One of the most frequent questions I have seen is the simple question of “Do I have Data Retention Obligations”. David Ohri provided an excellent overview in his presentation.
If an entity wants to know if the data retention scheme imposes data retention obligations on it, it should ask itself the following three questions. If the answer to all three questions is yes, the entity will be required to retain data under the data retention scheme. If the answer to one of the questions is no it will not have any obligations to retain data under the data retention scheme:
- Are you a ‘carrier’, ‘carriage service provider’ or ‘internet service provider’?
- Do you operate at least one ‘relevant service’?
- Do you own or operate ‘infrastructure’ in Australia that enables the provision of at least one of your relevant services?
A service provider that satisfies all of these conditions will be referred to as a Relevant Service Provider.
Are you a ‘carrier’, ‘carriage service provider’ or ‘internet service provider’?
A lot of potential providers approach this question in the wrong order. They approach it from the perspective that they “run a relevant service” and then try to work out from there if they are a carriage service provider. Fortunately, the legislation isn’t drafted in that form.
It’s worth spending a bit of time considering each of these points individually. If you are a “carrier” you probably already know. You have applied for a Carrier license and been granted it by the ACMA.

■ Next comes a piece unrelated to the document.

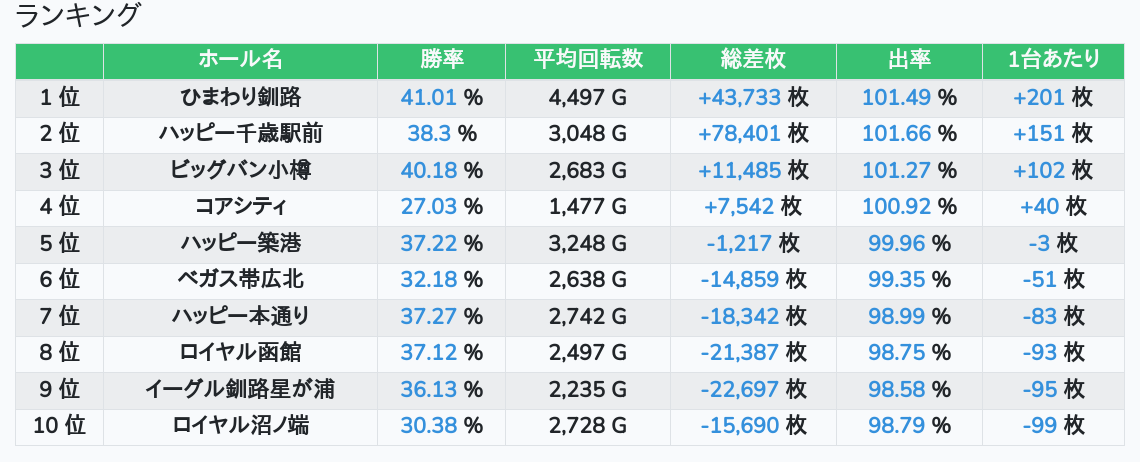Viewport: 1140px width, 462px height.
Task: Click the 41.01 win rate value
Action: click(x=429, y=97)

The next two, “carriage service provider/internet service provider” can be a little more complicated. If you are an “internet service provider” – i.e. you provide internet to someone in the form of re-billing another parties service, terminating layer 2 internet tails and adding internet on top or providing internet in some other form, you are going to be covered.
If you are a member of the TIO, you are going to be a carriage service provider and so are going to be covered.
If you are purchasing a server in a data centre with internet from someone else and then delivering some service on top of it then you may, in fact, not be covered. In these situations you probably need to seek legal advice to help determine your status. I’ve asked industry groups, such as Internet Australia to consider whether they can assist small organisations that are struggling with determining if they obligations here with a more full matrix of what your obligations are.
I certainly hold the perspective that hotels, service offices, multi-tenanted buildings and other locations you would potentially think would “not” be covered are, in fact, probably technically carriage service providers or internet service providers and so have obligations under this legislation.
Do you operate at least one ‘relevant service’?
If you operate one relevant service (and lets face it, you probably do if you are reading this blog) you are covered.
Do you own or operate ‘infrastructure’ in Australia that enables the provision of at least one of your relevant services?
For the purposes of this question, Infrastructure is any server or infrastructure that facilitates the communications, including billing systems/servers. This may be a firewall on a customer site or a mail filtering appliance. We imagine that it would be very rare for someone to be able to answer “yes” to questions 1 or 2 and then answer “no” to this question, but perhaps, in some cases, it may be possible.
I’d love to discuss (in the comments section) a little bit more of the intricacies of whether particular scenarios, such as hosting providers or VoIP only providers (that don’t deliver internet access) have obligations in this area. I’m sure this isn’t the “intent” of the legislation, but it probably equates to the letter of the legislation.